Arrêté en 2017, il est accusé d’avoir fomenté une révolution contre le régime du premier ministre Hun Sen avec l’aide des États-Unis, et risque jusqu’à 30 ans de prison.

À son arrivée au tribunal, mercredi 15 janvier, Kem Sokha a été accueilli par une centaine de supporteurs maintenue à distance par un cordon de sécurité et de nombreux policiers. À leurs côtés, des journalistes et représentants d’ONG. Le procès est censé être public, mais seule une trentaine de personnes a été autorisée à pénétrer dans le tribunal.

Aux yeux de nombreuses organisations des droits de l’Homme, ce procès relève d’une manipulation politique. « Le crime est inexistant. Il a été fabriqué politiquement pour favoriser la répression du parti d’opposition. Le tribunal doit acquitter Kem Sokha pour mettre fin à cette parodie de justice », a clairement déclaré le directeur régional d’Amnesty International Nicholas Bequelin.

Le dernier opposant à Hun Sen

À 66 ans, Kem Sokha est la dernière figure de l’opposition cambodgienne vivant sur le territoire et encore susceptible d’inquiéter le premier ministre Hun Sen qui célèbre ses 35 ans de règne. Après des études de chimie en Tchécoslovaquie, Kem Sokha a travaillé dans la production d’alcool, puis fondé une des premières organisations locales de défense des droits de l’Homme. Il a tracé ensuite son sillon politique avant de fonder le Parti des droits de l’homme. En 2012, il fusionne avec le parti de Sam Rainsy, formant ensemble le Parti du sauvetage national du Cambodge (CNRP), qui séduit de plus en plus d’électeurs jusqu’en 2017. Cette année-là, il est arrêté pour « trahison », le CNRP est dissous, laissant le champ libre au parti de Hun Sen, réélu en 2018. Deux minutes de vidéo en débat

Les discussions au tribunal, ce 15 janvier, ont porté sur la seule preuve tangible avancée par l’accusation : un extrait d’une vidéo de deux minutes d’un discours tenu en Australie en 2013. Kem Sokha y détaille sa stratégie politique et fait état de soutiens et conseils américains. Selon le site local de la radio Voice of America-Khmer, présent lors de l’audience, l’opposant a demandé à passer la vidéo dans sa version non coupée, en mettant une clé USB à la disposition du tribunal. Un procureur a alors objecté que la clé pourrait faire exploser les ordinateurs…
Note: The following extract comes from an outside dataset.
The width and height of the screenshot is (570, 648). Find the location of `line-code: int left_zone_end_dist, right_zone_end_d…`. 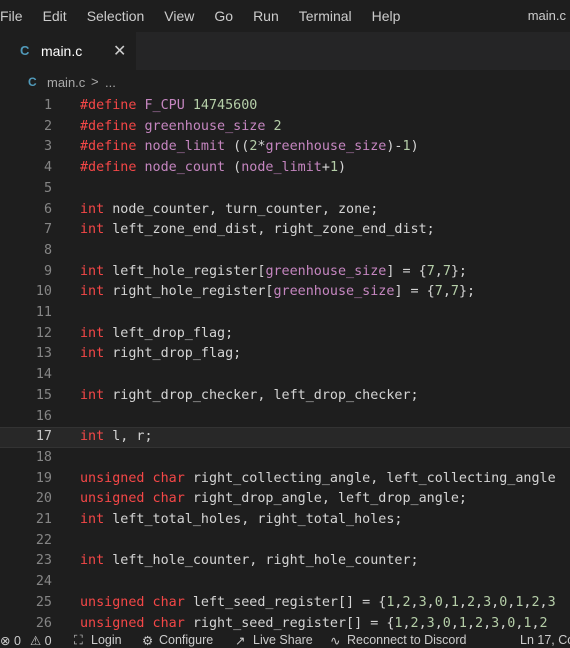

Dans un post publié hier sur la page Facebook d’un de ses proches, Kem Sokha a réaffirmé son innocence : « Toutes mes activités étaient centrées sur les droits de l’homme et la démocratie, menées de manière pacifique et non violente conformément à la Constitution du Royaume. »

Le retrait de l’accord « Tout sauf les armes »

Ce procès devrait durer trois mois à raison de deux jours par semaine. Pour nombre d’observateurs, c’est avant tout un moyen pour le gouvernement de gagner du temps. L’UE doit rendre une décision clé, dans un mois, sur la levée d’un accord douanier préférentiel « Tout sauf les armes » (TSA), crucial pour l’économie cambodgienne. Son maintien est conditionné à des garanties de bonne conduite démocratique de Phnom Penh. La concomitance des récents événements est troublante ; la résidence surveillée de Kem Sokha a été levée en novembre, alors que l’UE rendait une première décision sur l’accord douanier.

« Un verdict de culpabilité semble inévitable car un acquittement saperait le récit de trahison poussé par le gouvernement », juge Astrid Norén Nilson, experte du Cambodge à l’Université de Lund, en Suède. « La question est plutôt de savoir si un verdict de culpabilité sera suivi ou non d’un pardon royal. Si c’est le cas, cette concession sera peut-être suffisante pour que l’UE ne supprime pas les préférences commerciales. Sinon, il semble presque certain que l’accord TSA sera annulé », analyse-t-elle.